Saxophone of the Gods

The Nuclear Whales Saxophone Orchestra will blow you away

Jul 17, 2002 at 4:00 am
It takes a special sort of person to imagine 1,000 saxophone players blowing Richard Strauss' "Also Sprach Zarathustra" in unison, standing side by side on the Great Wall of China, while a giant helium-filled balloon made to resemble a flying saucer rises from the ground.

It takes an even more unusual fellow to actually try recruiting those sax players and then get them to China to make this hallucinogenic dream a reality. The special and unusual fellow in question is Don Stevens, founder of the Nuclear Whales Saxophone Orchestra. He plans to make his dream come true in May 2003. Why does he want to do this? Why not?

In the meantime, he's content to play a freakish six-foot-eight, 45-pound contrabass saxophone with the Nuclear Whales, a group of six saxophonists who play seven different sizes of sax.

The Nuclear Whales' sound is like nothing else. You know how smooth a saxophone can be in a slow jazz solo. Imagine that times six, in a contrapuntal arrangement -- it's buttery. When the ultralow sound of the contrabass works against the higher-pitched sopranino, soprano and alto saxes, the result is often a hilarious singsong melody. In tunes such as "Primal Tonic" and "Hang a Left at Spain," they play exotic rhythms that would make perfect music for cartoons.

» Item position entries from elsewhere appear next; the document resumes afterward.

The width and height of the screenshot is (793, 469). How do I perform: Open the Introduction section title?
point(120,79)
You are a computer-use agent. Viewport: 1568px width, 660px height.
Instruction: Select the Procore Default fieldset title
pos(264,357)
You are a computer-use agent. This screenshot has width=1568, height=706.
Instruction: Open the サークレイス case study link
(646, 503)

Indeed, they sometimes sound a bit like cartoon-music titan Raymond Scott or, at other times, like the Max Rebo Band from Star Wars.

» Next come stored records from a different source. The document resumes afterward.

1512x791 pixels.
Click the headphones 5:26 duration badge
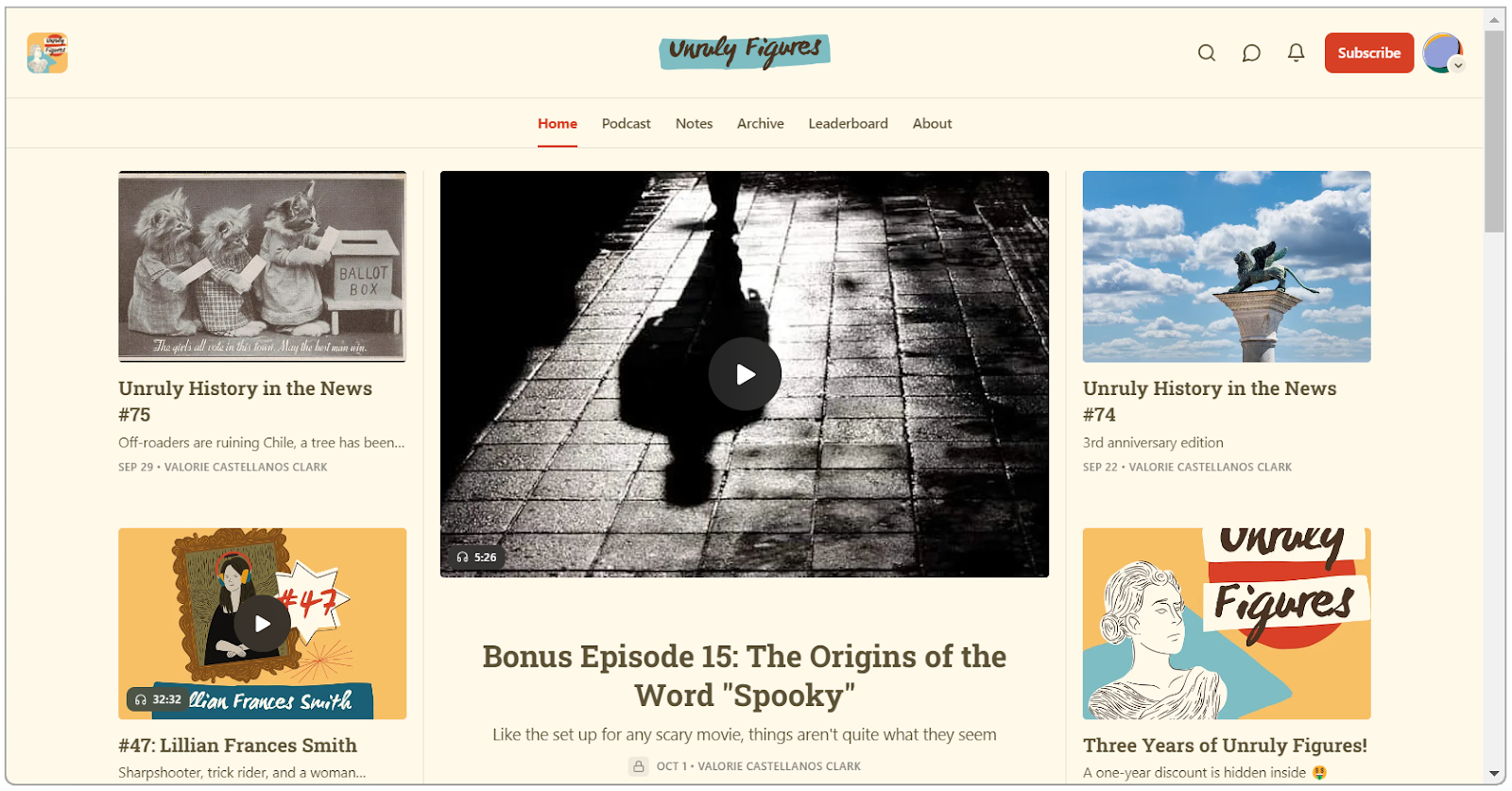click(476, 558)

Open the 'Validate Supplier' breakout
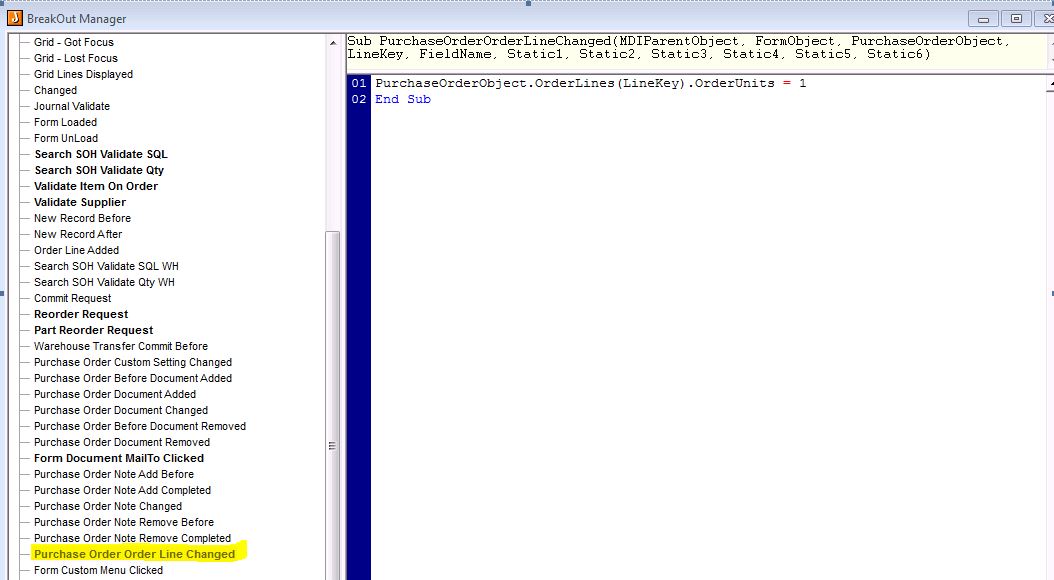tap(80, 202)
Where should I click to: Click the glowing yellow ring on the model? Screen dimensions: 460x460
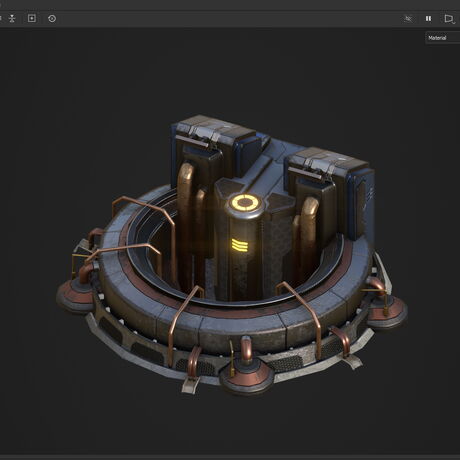245,202
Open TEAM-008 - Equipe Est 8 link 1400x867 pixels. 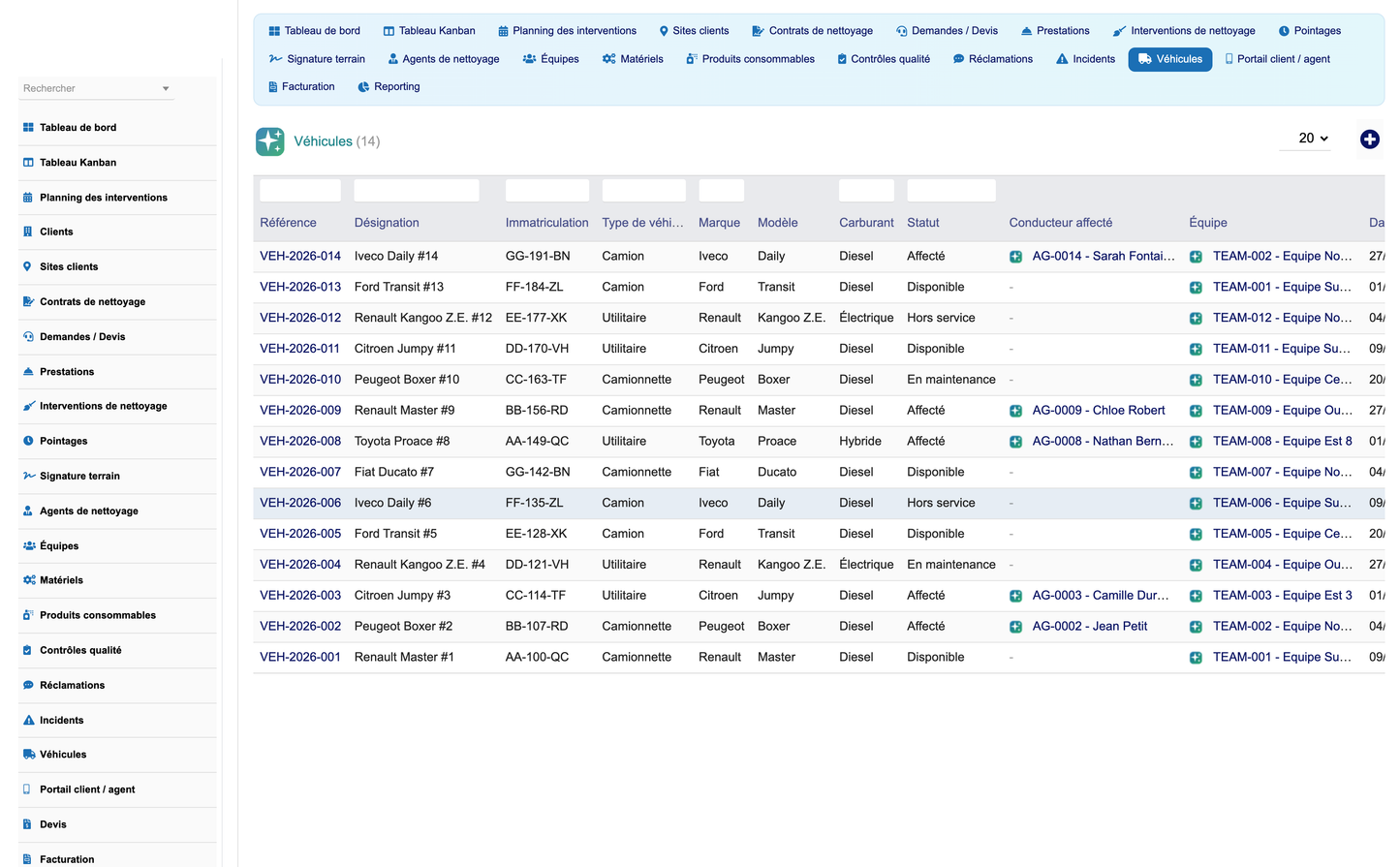tap(1282, 442)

The story of how Stevens managed to obtain the giant sax in 1991 is great. He purchased the rare E-flat contrabass in Kentucky and had to buy the instrument its own seat on an airplane to get it back to his home in Santa Cruz, California. When airport security couldn't fit the sax -- which has a seventeen-inch-diameter bell -- inside their x-ray machine, Stevens played a few deep notes on the thing, after which everyone was convinced it wasn't a bazooka. The outsized horn, which has come to be called Moby, requires "extra lung power," says Stevens, "but a lot of people don't realize you're not filling the instrument with air, you're moving the air column. There's also a sound delay, so with the contra you have to be a little ahead of the beat to make the note come out on time."

Whether the Whales are blowing Sousa, Bach, Mozart, Ellington, Gershwin, tango, ragtime, gospel or the theme from Alfred Hitchcock Presents, they're making the music their own. Perhaps their greatest innovations, though, are the songs in which they blow along with recordings of undersea whale calls. The moans of the contrabass and its smaller brothers meld hauntingly with the cries of the animals. There aren't a lot of other groups doing whale jazz.